#### Exercises to complete:
[a] Please reproduce the passage of the Grady hospital article that begins at the words "Republican lawmakers privately" and stops after the words "annual funding deficit.".
[b] List every dollar amount mentioned in the Grady hospital article, in the order they appear.

#### Document text:
ATLANTA - The halls of the Georgia Capitol are abuzz with talk about the imminent financial collapse of the state's largest public hospital and how to rescue the struggling medical center before it chokes on its debt.
There are proposals among the state's ruling Republicans for an exhaustive audit of Grady Memorial Hospital's system. Lawmakers negotiate with Grady's contractors over ways to forgive or reduce the hospital's debt. And there's a push among GOP leaders to replace the government-appointed board that runs the hospital with a nonprofit private organization.
Republican lawmakers privately say there's little chance of a state bailout happening unless the hospital agrees to overhaul its management structure. That move is bitterly contested by Atlanta Democrats, who argue that a structural change will do little to rescue the hospital.
Grady administrators have warned the hospital could run out of money by the end of the year. The hospital is losing $8 million each month, partly because it caters to a largely poor and uninsured population and treats the city's most critically injured patients. Some 93 percent of its patients are not privately insured and 75 percent are on Medicaid.
That has left Grady with a $125 million debt in short-term capital improvements and a roughly $50 million annual funding deficit.
Grady has asked Fulton and DeKalb counties to back up a $100 million loan it hopes to obtain. It also has secured a $15 million one-time donation from Fulton County commissioners to help shore up its finances.
Republicans have insisted that Grady must change the hospital's management structure.
The push for a management change has enraged some Atlanta Democrats, who argue the state shouldn't meddle with a system that's largely funded by Fulton and DeKalb county taxpayers.
State Rep. Ben Harbin said the state must find a way "to do something different for Grady." That might mean finding a way to secure more Medicaid funding or reviving a stalled legislative plan to create a statewide trauma system, said Mr. Harbin.

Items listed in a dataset
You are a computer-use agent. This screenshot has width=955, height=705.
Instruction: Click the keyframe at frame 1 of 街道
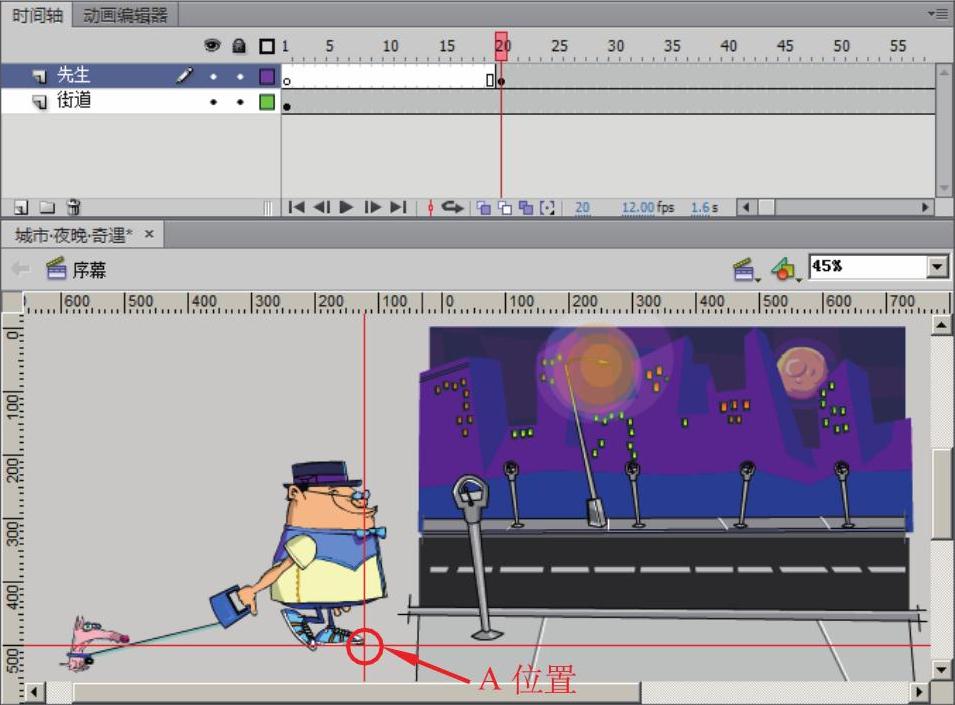(287, 106)
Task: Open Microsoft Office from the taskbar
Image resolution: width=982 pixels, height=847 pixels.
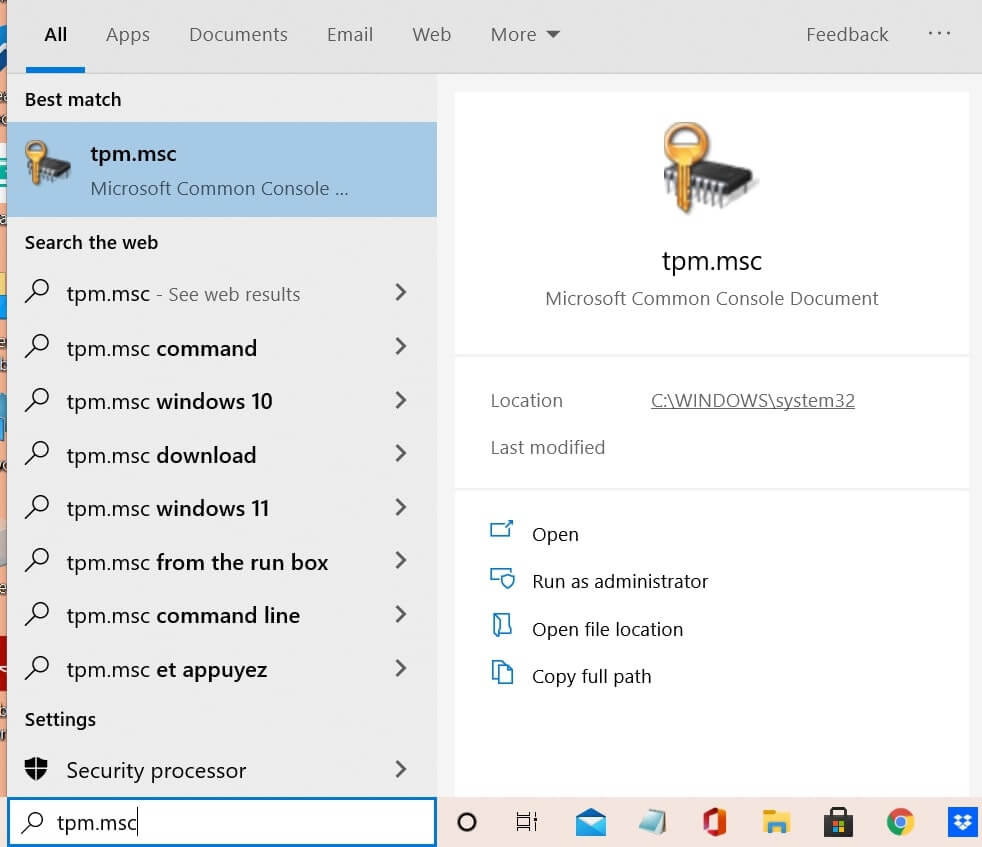Action: (714, 822)
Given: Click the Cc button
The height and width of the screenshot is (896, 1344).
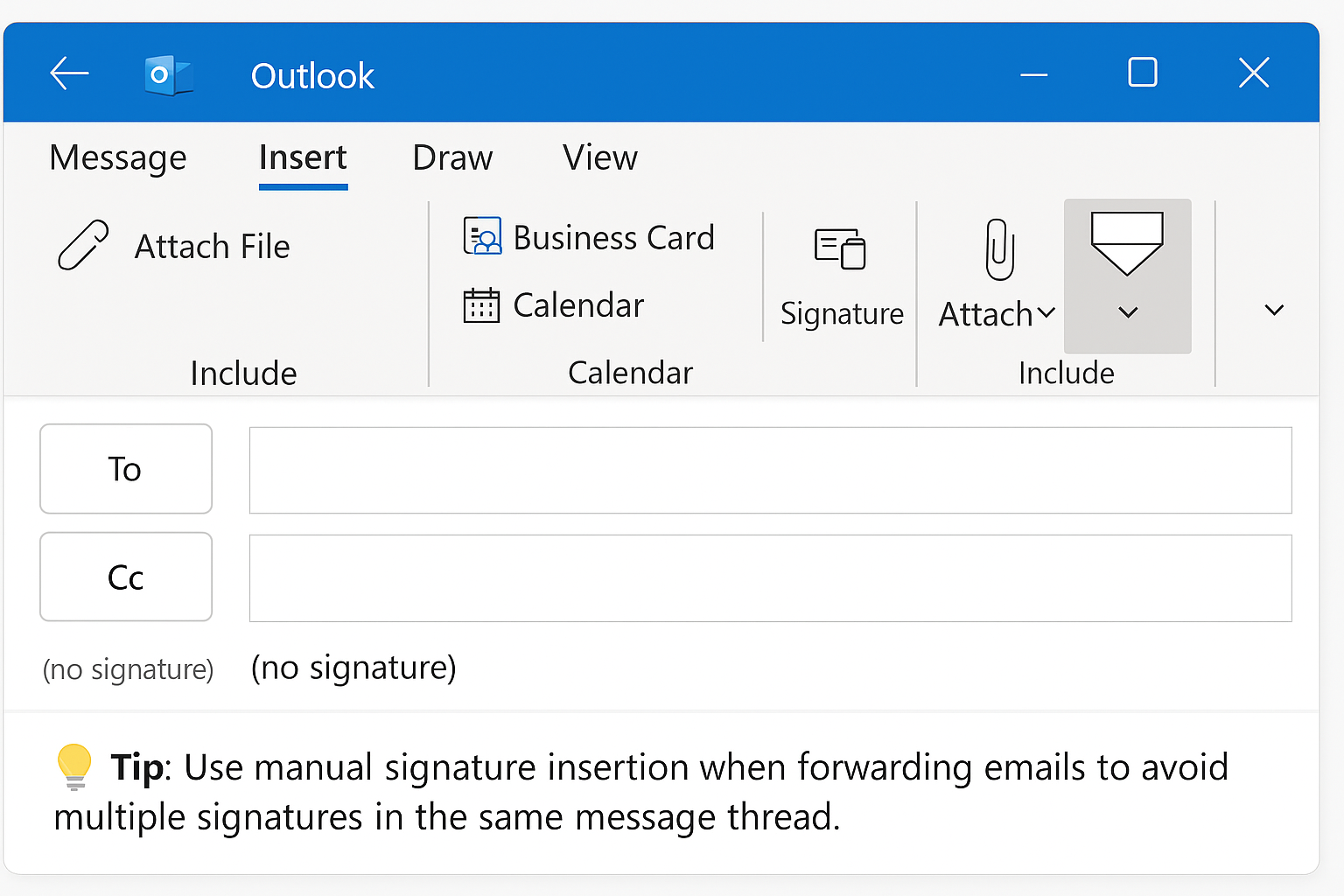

#### Results for each task:
[a]
Republican lawmakers privately say there's little chance of a state bailout happening unless the hospital agrees to overhaul its management structure. That move is bitterly contested by Atlanta Democrats, who argue that a structural change will do little to rescue the hospital.
Grady administrators have warned the hospital could run out of money by the end of the year. The hospital is losing $8 million each month, partly because it caters to a largely poor and uninsured population and treats the city's most critically injured patients. Some 93 percent of its patients are not privately insured and 75 percent are on Medicaid.
That has left Grady with a $125 million debt in short-term capital improvements and a roughly $50 million annual funding deficit.

[b]
$8 million
$125 million
$50 million
$100 million
$15 million